Ibuku selalu hadir setiap hari, dalam banyak hal, tanpa pernah meminta balasan apapun. Di balik kebahagianku pasti ada ibu yang tangguh berdiri tegak untuk menghadapi dunia, hampir selalu ada sosok seorang ibu di setiap langkahku yang dimana, diam-diam menjadi fondasi yang kuat untukku.
Ibu bukan hanya mengurus kebutuhan fisik, tetapi berjuang membentuk jiwa seorang anak. Dimana ibu mengajarkan cara berdiri ketika jatuh, cara bersuara ketika diperlakukan tidak adil dan bagaimana cara mencintai diri sendiri. Semua ini tidak hanya datang dengan mudah tetapi ada proses belajar yang panjang.
Ibuku adalah bukti nyata dari semua perjuangan ini. Ibu selalu berjuang tanpa melihat berapa banyak luka yang di pendam dan selalu memastikan aku untuk terus melangkah. Perjuangannya tidak pernah di ungkapkan dengan kata-kata tetapi dengan bukti yang nyata.
Perjuangan seorang ibu terhadap anaknya tidak akan benar-benar selesai. Bahkan ketika anaknya dewasa, menikah atau sudah punya anak sendiri, seorang ibu pasti tetap mendoakan anaknya, masih khawatir dan juga mengirimkan cinta lewat cara-cara yang kadang tidak sadari.

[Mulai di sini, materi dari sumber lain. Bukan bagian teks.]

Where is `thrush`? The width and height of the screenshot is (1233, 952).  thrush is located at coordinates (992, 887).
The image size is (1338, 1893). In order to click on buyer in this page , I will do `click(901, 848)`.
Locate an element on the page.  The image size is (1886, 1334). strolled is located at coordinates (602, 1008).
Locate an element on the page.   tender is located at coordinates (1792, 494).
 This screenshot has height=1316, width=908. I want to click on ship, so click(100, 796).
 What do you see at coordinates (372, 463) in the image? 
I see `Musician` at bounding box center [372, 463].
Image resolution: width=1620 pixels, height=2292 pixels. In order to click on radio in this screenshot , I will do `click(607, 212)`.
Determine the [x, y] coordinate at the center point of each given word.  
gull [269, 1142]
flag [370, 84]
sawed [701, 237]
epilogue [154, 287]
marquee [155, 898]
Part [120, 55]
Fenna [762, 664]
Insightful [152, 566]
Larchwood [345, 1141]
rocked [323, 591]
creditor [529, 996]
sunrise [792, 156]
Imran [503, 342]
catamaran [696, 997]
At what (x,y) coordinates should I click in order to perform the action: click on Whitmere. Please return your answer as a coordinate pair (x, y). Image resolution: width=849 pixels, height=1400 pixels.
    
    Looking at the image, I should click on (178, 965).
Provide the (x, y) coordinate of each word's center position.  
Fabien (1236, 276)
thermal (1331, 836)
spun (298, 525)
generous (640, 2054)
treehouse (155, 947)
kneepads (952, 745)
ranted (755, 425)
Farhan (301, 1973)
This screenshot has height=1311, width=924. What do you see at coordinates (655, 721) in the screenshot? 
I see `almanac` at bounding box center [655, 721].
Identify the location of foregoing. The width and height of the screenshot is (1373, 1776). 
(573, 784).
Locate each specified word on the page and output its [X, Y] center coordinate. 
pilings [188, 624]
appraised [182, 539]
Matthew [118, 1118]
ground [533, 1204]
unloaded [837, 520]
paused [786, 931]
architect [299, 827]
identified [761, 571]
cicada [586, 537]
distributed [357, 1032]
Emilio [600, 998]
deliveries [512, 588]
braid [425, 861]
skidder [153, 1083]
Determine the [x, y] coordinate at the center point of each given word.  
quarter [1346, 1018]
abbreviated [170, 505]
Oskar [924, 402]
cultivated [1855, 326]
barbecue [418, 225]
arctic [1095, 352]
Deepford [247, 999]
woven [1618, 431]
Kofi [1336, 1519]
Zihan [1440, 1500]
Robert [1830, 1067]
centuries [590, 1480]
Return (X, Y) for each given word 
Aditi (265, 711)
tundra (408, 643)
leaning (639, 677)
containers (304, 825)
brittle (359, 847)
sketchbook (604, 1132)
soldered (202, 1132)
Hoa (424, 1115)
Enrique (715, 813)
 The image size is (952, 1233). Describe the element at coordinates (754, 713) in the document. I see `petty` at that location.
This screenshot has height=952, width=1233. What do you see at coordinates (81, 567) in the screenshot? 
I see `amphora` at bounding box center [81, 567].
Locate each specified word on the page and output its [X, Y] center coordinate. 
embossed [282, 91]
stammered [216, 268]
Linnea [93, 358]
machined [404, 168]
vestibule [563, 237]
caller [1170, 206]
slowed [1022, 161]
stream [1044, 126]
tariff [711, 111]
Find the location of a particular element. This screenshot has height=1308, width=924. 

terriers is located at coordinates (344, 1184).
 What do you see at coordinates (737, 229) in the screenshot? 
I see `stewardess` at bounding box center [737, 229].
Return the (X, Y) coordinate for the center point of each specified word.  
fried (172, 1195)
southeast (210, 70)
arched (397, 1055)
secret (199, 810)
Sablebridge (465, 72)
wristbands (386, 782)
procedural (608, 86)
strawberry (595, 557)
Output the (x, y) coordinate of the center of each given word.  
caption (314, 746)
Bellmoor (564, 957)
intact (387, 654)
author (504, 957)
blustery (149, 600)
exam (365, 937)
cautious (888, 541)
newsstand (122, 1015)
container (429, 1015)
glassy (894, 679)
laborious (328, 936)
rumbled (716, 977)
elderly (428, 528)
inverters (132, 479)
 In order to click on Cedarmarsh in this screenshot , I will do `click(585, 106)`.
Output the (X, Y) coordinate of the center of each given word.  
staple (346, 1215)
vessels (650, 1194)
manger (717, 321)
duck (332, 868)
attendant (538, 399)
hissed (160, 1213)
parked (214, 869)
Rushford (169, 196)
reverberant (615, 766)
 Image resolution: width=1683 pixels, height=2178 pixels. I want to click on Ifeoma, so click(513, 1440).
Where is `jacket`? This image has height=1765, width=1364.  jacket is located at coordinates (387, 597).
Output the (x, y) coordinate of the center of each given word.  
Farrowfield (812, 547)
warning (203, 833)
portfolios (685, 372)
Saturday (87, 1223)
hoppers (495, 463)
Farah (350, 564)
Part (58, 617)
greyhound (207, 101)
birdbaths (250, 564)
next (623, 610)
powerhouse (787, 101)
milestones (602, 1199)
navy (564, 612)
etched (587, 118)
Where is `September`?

Maka selagi ada waktu, selagi ada jarak yang bisa di tempuh ucapkan terimakasih. Bukan karena ibu memerlukan ucapan itu tetapi, seorang anak harus sadar bahwa tidak pernah berjuang sendirian.
Untuk ibuku, dan untuk semua ibu yang berjuang untuk anaknya terima kasih perjuanganmu selama ini tidak pernah sia-sia untuk anakmu.